We need the equivalent of an LSP (Language Server Protocol) for debuggers.
But completely-reversible-anywhere optimizations are rather limiting, disallowing a bunch of things; including, but not limited to, dead code elimination (more generally, forgetting some fraction of state from somewhere), identical code merging, and instruction reordering (esp. vectorization, which essentially reorders across multiple loop iterations), severely limiting what your optimizer can even do.
You can't do this because some optimizations can't be seen through; most obvious one is identical code merging. If you're in a merged function then you don't know which of the original source lines you're looking at.
I'd like to see a system which only had optimized compilation and used an interpreter for debugging.
> If your optimization is that situation specific, it should stay stuck in "experimental".
Yeah, I have a feeling that there’s low-key lots of applications for whom many compiler optimisations that you’re branding “experimental” are in fact run-of-the-mill and would just enable “experimental” mode so frequently it’d just be synonymous with “actually release mode”.
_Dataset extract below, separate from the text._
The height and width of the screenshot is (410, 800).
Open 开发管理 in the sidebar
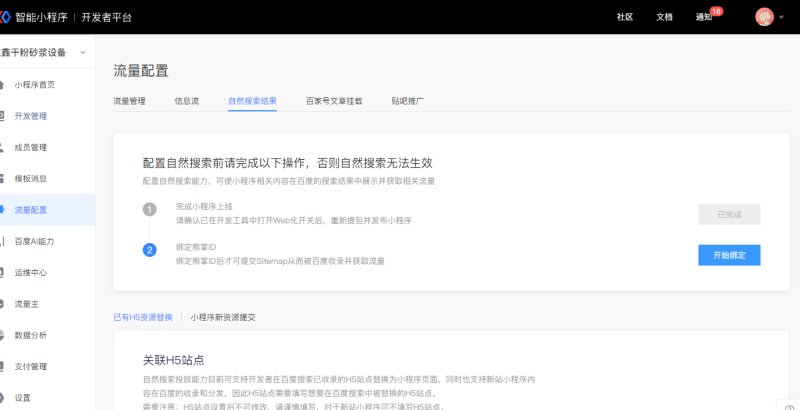pyautogui.click(x=30, y=116)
> And through all of this, the compiler should also eject files that carry enough information to allow debuggers to make sense of the compiled code, unwind the optimizations when the users asks, and present a coherent version of what is going on.
This is a pretty cool idea, semi-related, you should check out some of the work around E-Graphs, which attempt to enable the same level of optimisations but also preserve more original context. It’d be neat to have the equivalent of source-maps for highly optimised code, but I’m not sure how we’d manage them without them becoming enormous. After things like inlining, constant-folding, desugaring, rearrangement operations, etc all take place I suspect you’d be left with code that bears only the merest passing resemblance to its original form.
And there also are no intrinsics for most scalar operations, e.g. if you wanted to force "x>>48 == 0x1234" to be actually done via the shift and not "x & 0xffff000000000000 == 0x1234000000000000" (or vice versa).
And of course assembly means writing platform-specific code (potentially undesirable even if you want to only do the optimization for a single architecture, as it means having to learn to write assembly of said architecture).
There is some potential middle-ground of doing black-boxing, but as-is in C/C++ the way to do this is with a no-op asm block, but that can make register allocation worse, and still requires some platform-specific logic for deriving the register kind from value type.